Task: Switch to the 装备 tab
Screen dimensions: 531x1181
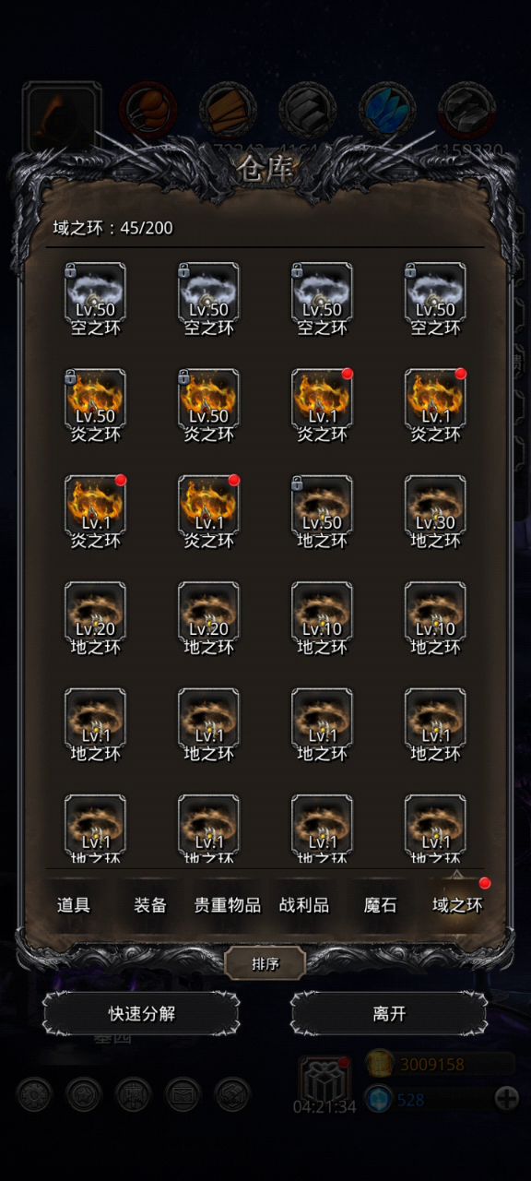Action: (x=150, y=905)
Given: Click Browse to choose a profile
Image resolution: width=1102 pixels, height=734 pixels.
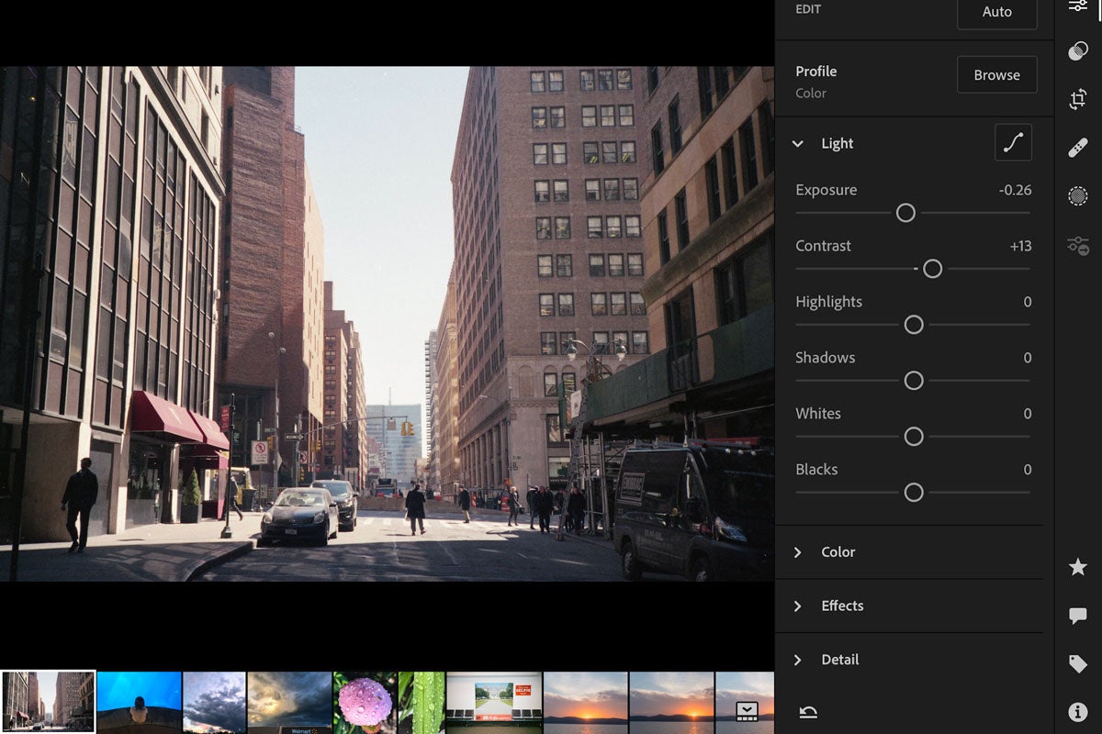Looking at the screenshot, I should pyautogui.click(x=996, y=75).
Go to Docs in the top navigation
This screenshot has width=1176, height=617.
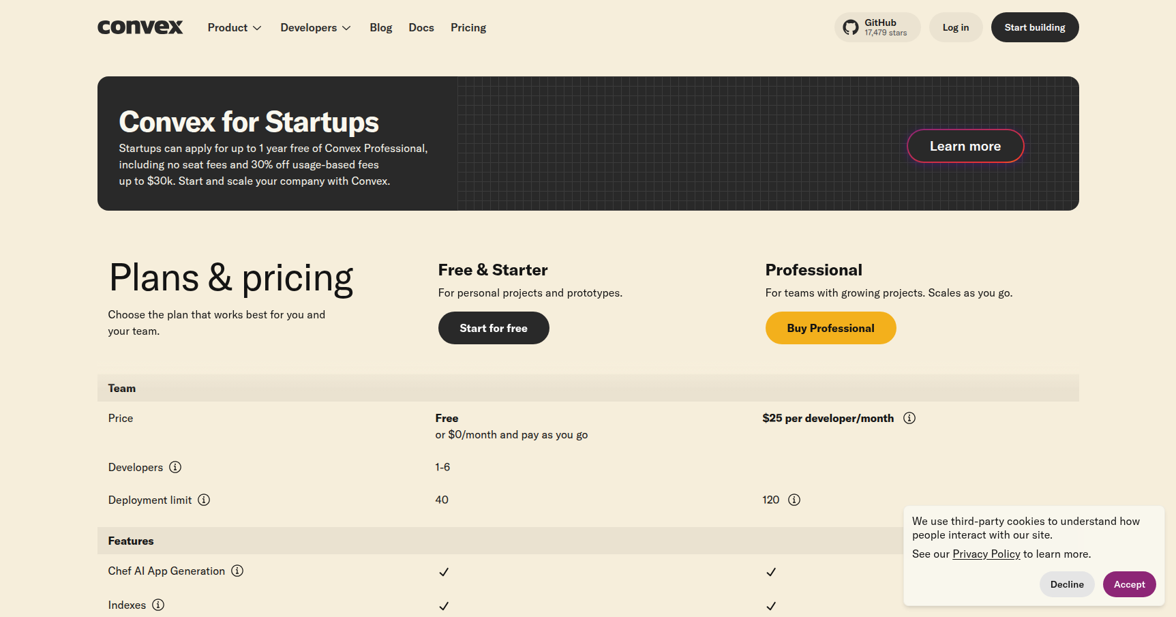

▶ _The task_
Reproduce verbatim the part of the data that opens with the line containing "Given: Click Browse to choose a profile" and continues through the end of the data, omitting all pictures from the output.

▶ _Response below_
Given: Click Browse to choose a profile
Image resolution: width=1102 pixels, height=734 pixels.
Looking at the screenshot, I should pyautogui.click(x=996, y=75).
Go to Docs in the top navigation
This screenshot has width=1176, height=617.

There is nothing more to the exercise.